How To Make A Smart And Efficient Solar Street Light Circuit?

Solar street lights are off the grid lights, which are employed for illuminating streets all over the world. These lights also provide a lifetime for areas that suffer from significant power outages due to load shedding or technical issues in the grid. They rely on the solar energy source, which is stored in the battery. Over the course of time, significant innovations have been carried out in technology due to which companies all around the world are manufacturing high-functioning and high-performing streetlights.

Researchers continuously focus on developing smart and efficient solar street light circuit, which can improve the performance of the streetlights as well as the convenience of the users. Significant research has been carried out in the field of automation so that the solar street light circuit can make intelligent decisions during the course of its operation in order to optimise its performance and conserve the energy storage for more efficient use if an efficient solar street light circuit is used.

However, these smart solar streetlights can be expensive and most people might not be able to afford them. Therefore, it is important for people to understand how they can introduce automation features in a solar street light circuit so that they can optimise their operation and increase energy conservation efficiency. In this article, we will explain a method with the help of which people will be able to design a smart and efficient street light circuit capable of making smart decisions during the course of its operation.

The process consists of three major steps i.e. development of algorithm and designing, computer programming, and circuit implementation. We will discuss the three major steps in detail below:

Development of an algorithm and designing

The first step involved in this process is the development of an algorithm depending upon the requirements. It is important to have a clear idea of smart features that you need to introduce in the circuit of solar streetlight so that it is viable to develop a logical algorithm. Some of the common smart features that people tend to introduce in the circuit are as follows:

1. Natural light intensity sensor: It is the most important automation feature, which is important for efficient working of the solar light. Solar street lights should have a sensor, which is capable of measuring the intensity of natural light present in the atmosphere and take decisions based on data that it receives. However, in order to implement this feature, people will have to carry out computer programming based on an algorithm, which will inform the sensor to take appropriate decisions depending upon the sensor data.
2. Motion sensor: It is another significant automation feature, which can optimise the operation of the solar street light and enable it to use the storage energy a more efficient manner. The motion sensor is capable of detecting any motion in the coverage area of street light and turn it on or off depending upon the data. In case, there is emotion in the coverage area then take light will turn on while in case there is no motion in the coverage area for a significant period then it will automatically turn off. In this way, it will eliminate the unnecessary use of the street light. In order to implement this feature, people will have to develop an algorithm based on the sensor data and implement it through computer programming.
3. Battery storage level: It is essential to implement a mechanism capable of sensing the real-time battery storage level and regulate the operation of the streetlight accordingly. The purpose is to regulate the output of streetlights as per the battery storage level in order to enhance the operating hours. Therefore, an algorithm can be designed in such a way that delirium output of the state light drops when the battery storage falls below a particular level.

Computer programming

In order to develop a circuit, a controller will be required has been programmed as per the special requirements. In order to perform this task, people need to possess a significant level of programming skills suitable for implementing the algorithm that has been developed in the previous section. People can seek the services of experts in case they are not fully aware of computer programming or they can look up for codes on the internet that have been developed by people for implementing similar features. Once an appropriate code has been written then it needs to be burned on a microcontroller or any other controlling device, which will be able to make the decisions as per the algorithm implemented.

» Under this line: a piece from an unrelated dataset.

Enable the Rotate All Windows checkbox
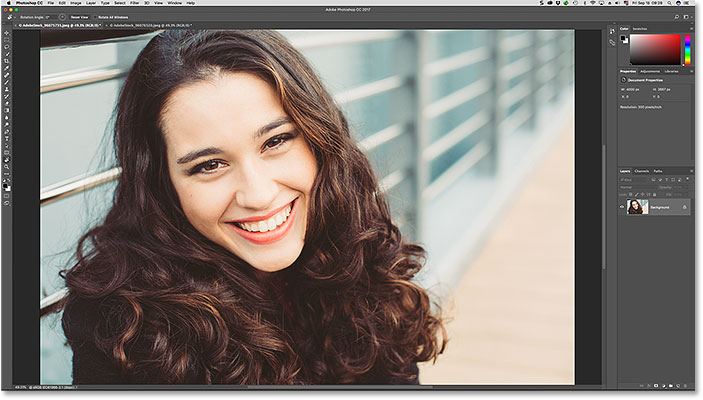 click(x=96, y=17)
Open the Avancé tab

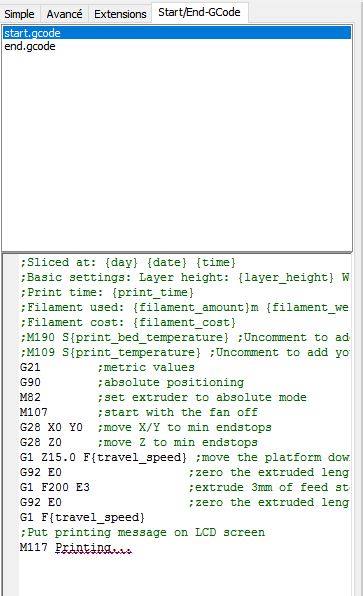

Solar Street Light Circuit: Implementation

The next step in the process is the implementation of the solar street light circuit. It is recommended that the design circuit should first be implemented in simulation software. In this way, people will be able to have a simulation of the operation of the circuit and find out any issues that might occur during the actual performance. This will help them rectify all the problems and implement a working model of the circuit, which is perfect in every respect. We also recommend people to use good quality components for implementing the circuits which have high efficiency and low energy loss ratings.

Similarly, it is also important to take extreme care in implementing the circuit so that all the connections have been properly made and there are no short-circuiting issues anywhere in the circuit. It is more appropriate to use Printed Circuit Board technology for implementing the circuit since it will be able to contain all the connections and components in a uniform manner, which is optimized through PCB software while eliminating the risk of short-circuiting issues. Similarly, we also recommend using LED technology for solar streetlights because there are highly efficient as compared to traditional technologies.

When all the three mentioned steps have been performed in a sequential manner then the circuit can be placed in a box where it is protected from atmospheric conditions.